=== Text and item location entries ===

****************

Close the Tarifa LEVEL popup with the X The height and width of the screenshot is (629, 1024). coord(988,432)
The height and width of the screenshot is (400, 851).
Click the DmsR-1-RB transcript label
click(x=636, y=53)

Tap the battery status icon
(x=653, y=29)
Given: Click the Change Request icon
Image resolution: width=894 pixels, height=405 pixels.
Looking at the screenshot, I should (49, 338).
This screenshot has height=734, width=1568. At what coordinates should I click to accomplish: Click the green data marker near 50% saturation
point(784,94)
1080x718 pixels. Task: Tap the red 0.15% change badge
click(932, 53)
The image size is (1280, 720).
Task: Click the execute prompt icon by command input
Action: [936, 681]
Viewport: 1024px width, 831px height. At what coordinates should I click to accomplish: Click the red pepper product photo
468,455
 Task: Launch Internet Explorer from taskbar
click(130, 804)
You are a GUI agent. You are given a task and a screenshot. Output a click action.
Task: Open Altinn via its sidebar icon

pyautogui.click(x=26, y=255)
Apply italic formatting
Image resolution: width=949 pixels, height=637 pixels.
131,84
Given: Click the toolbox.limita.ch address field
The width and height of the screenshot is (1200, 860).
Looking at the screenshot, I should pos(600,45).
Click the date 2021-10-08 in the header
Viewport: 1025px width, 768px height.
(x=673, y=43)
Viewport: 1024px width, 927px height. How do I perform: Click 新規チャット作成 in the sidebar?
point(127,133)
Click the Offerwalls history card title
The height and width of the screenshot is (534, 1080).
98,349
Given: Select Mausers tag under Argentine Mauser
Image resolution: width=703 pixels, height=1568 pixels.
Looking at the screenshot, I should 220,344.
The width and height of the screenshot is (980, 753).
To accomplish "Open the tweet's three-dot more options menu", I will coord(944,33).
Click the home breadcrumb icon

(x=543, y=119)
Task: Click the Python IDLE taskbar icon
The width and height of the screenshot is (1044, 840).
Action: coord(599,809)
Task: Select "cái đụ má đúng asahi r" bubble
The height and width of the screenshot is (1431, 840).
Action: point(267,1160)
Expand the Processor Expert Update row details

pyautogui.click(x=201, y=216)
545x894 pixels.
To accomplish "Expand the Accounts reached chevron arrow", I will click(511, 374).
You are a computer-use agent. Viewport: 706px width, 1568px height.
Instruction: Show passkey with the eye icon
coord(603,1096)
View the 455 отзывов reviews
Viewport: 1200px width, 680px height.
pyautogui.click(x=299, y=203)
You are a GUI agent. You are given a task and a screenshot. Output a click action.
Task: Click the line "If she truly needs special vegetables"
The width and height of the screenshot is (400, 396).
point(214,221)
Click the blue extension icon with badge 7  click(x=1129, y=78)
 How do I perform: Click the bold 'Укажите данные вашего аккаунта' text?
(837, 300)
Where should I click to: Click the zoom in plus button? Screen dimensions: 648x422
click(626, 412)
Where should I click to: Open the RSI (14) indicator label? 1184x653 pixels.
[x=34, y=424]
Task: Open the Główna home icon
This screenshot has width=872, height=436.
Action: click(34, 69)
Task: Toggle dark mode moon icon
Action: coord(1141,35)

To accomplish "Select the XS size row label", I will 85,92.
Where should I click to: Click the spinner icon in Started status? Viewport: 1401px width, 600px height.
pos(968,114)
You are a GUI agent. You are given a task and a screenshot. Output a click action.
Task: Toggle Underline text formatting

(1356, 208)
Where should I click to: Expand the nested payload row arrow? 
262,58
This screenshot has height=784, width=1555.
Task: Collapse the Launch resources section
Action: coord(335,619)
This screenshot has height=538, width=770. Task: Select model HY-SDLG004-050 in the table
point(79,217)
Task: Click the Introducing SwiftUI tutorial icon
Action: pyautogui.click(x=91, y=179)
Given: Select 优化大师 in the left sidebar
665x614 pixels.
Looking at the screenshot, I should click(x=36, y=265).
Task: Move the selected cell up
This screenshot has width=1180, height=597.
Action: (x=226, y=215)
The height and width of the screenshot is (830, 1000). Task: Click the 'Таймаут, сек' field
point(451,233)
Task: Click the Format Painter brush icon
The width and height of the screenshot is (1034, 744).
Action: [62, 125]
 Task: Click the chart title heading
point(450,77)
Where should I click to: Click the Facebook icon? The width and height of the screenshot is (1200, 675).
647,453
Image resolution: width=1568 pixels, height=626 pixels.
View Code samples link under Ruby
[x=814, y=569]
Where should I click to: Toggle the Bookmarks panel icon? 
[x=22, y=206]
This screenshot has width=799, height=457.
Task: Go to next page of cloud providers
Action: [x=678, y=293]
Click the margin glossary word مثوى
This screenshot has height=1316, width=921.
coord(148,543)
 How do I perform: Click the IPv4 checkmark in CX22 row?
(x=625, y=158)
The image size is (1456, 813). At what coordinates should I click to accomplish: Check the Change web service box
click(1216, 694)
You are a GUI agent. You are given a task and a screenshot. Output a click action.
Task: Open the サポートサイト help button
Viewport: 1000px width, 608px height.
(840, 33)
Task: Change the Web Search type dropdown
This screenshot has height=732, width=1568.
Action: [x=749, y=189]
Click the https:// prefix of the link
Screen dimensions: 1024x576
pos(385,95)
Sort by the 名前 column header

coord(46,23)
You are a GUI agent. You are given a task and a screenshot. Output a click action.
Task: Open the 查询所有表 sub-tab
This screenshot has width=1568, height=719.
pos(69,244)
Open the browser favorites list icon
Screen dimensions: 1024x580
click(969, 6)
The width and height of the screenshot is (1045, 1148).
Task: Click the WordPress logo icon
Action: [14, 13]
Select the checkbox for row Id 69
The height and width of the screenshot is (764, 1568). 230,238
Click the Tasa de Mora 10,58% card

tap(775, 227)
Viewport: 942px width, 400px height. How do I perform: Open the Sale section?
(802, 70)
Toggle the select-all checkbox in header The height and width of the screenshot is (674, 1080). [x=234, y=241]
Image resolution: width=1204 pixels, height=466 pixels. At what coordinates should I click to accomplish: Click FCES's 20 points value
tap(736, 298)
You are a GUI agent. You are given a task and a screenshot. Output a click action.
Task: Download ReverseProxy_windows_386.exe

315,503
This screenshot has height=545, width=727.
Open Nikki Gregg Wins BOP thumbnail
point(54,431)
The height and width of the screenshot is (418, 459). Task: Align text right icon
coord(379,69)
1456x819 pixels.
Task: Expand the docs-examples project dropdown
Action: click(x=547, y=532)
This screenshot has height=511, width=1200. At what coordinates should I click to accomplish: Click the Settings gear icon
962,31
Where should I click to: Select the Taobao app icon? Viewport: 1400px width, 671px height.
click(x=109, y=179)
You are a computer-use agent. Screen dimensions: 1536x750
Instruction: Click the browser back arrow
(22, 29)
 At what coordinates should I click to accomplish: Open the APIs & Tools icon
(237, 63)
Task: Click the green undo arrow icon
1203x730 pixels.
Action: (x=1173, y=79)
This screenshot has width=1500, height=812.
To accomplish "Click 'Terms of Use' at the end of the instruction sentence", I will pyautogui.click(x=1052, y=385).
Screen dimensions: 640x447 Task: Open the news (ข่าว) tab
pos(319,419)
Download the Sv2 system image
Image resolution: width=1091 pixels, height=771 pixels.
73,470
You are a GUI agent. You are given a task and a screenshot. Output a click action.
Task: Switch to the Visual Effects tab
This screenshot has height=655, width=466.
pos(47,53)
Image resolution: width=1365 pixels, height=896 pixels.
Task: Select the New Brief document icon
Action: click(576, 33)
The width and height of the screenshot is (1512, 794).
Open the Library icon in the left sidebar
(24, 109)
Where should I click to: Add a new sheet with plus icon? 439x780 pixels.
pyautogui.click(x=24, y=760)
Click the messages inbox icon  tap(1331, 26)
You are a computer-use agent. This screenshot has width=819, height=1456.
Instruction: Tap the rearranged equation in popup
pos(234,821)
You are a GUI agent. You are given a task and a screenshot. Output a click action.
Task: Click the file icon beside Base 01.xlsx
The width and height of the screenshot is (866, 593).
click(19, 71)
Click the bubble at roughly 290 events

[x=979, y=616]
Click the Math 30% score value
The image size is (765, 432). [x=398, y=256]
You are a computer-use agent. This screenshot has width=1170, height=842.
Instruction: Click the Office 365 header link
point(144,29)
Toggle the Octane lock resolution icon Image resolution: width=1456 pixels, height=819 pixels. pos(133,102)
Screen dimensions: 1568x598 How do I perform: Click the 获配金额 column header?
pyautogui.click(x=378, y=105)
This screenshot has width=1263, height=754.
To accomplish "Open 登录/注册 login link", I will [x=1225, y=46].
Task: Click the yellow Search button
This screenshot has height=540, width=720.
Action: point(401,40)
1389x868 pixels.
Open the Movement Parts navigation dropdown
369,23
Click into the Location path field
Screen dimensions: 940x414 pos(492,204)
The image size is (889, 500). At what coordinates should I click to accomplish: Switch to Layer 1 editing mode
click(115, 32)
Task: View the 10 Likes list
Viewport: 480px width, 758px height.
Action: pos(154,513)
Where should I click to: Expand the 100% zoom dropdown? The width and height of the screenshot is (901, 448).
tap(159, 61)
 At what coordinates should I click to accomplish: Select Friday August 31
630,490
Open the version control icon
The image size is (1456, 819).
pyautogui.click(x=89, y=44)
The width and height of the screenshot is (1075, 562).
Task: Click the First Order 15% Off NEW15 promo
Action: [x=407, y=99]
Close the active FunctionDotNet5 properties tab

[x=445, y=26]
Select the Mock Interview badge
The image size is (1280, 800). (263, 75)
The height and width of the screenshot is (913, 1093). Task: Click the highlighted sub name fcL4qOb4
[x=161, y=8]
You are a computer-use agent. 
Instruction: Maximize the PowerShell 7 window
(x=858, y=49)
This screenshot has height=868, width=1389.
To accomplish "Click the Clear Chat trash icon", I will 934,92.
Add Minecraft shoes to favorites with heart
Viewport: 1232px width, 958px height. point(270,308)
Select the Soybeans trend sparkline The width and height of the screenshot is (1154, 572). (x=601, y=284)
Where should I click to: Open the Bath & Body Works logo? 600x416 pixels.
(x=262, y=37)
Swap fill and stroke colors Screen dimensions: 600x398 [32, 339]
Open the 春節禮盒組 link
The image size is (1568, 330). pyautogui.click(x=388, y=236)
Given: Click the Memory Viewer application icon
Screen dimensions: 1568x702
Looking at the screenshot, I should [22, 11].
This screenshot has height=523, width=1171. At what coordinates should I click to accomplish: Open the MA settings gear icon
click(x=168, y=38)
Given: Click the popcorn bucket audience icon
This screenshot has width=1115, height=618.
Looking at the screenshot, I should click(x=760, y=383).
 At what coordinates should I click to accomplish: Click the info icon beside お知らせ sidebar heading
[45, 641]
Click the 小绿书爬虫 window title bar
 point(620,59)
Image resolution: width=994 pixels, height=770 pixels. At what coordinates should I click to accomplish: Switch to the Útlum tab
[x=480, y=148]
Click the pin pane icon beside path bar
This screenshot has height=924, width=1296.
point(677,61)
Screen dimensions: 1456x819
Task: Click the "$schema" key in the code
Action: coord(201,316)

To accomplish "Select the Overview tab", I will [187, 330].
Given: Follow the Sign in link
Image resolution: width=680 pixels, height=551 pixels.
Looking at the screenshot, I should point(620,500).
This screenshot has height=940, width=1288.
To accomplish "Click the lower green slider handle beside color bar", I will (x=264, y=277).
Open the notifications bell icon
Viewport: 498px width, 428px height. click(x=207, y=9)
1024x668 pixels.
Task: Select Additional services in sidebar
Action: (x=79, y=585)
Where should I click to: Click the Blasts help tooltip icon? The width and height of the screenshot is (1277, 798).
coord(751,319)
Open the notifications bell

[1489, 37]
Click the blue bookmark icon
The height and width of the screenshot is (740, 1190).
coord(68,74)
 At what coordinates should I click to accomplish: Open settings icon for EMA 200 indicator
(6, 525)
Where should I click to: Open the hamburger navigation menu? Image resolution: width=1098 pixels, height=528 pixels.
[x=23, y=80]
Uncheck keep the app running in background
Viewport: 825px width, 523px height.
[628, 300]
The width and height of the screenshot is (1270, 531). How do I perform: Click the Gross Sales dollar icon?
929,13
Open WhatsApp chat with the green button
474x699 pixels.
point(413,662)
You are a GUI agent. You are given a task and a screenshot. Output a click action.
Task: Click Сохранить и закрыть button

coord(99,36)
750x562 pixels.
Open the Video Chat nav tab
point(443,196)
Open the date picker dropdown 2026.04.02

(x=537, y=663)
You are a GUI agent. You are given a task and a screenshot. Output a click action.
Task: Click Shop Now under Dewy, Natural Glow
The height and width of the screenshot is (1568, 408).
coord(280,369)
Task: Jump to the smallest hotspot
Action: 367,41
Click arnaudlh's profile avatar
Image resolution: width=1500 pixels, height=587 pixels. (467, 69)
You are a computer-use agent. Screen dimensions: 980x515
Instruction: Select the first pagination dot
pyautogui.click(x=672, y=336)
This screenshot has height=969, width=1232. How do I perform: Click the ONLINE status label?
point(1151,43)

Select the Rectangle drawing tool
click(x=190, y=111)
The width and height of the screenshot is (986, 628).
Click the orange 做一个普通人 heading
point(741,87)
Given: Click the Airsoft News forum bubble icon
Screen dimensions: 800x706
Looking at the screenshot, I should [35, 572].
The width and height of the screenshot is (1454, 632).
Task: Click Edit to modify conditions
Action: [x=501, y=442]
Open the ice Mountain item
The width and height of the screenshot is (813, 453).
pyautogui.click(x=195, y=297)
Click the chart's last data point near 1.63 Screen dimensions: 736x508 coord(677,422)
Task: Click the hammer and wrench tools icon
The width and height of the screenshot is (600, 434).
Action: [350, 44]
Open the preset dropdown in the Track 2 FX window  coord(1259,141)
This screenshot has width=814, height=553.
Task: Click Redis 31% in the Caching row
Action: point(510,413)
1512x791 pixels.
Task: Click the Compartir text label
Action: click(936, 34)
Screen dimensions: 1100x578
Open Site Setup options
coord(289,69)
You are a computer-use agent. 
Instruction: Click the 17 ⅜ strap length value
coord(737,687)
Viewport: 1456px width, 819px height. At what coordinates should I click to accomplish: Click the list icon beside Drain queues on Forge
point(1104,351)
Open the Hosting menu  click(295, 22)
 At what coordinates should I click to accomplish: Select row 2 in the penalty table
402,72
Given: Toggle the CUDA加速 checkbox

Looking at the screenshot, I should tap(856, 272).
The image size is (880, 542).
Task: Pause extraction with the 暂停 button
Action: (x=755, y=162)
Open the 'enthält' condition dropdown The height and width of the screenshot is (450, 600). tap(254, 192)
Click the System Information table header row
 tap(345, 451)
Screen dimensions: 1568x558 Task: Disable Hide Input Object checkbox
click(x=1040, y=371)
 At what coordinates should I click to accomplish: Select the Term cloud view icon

****************

Output the lines of the items from the line containing "1389x868 pixels." through the line containing "click(115, 32)", inclusive, as a Markdown table with the columns Row and Line, numbering each row and omitting any blank lines.

=== TASK RESPONSE ===
| Row | Line |
|---|---|
| 1 | 1389x868 pixels. |
| 2 | Open the Movement Parts navigation dropdown |
| 3 | 369,23 |
| 4 | Click into the Location path field |
| 5 | Screen dimensions: 940x414 pos(492,204) |
| 6 | The image size is (889, 500). At what coordinates should I click to accomplish: Switch to Layer 1 editing mode |
| 7 | click(115, 32) |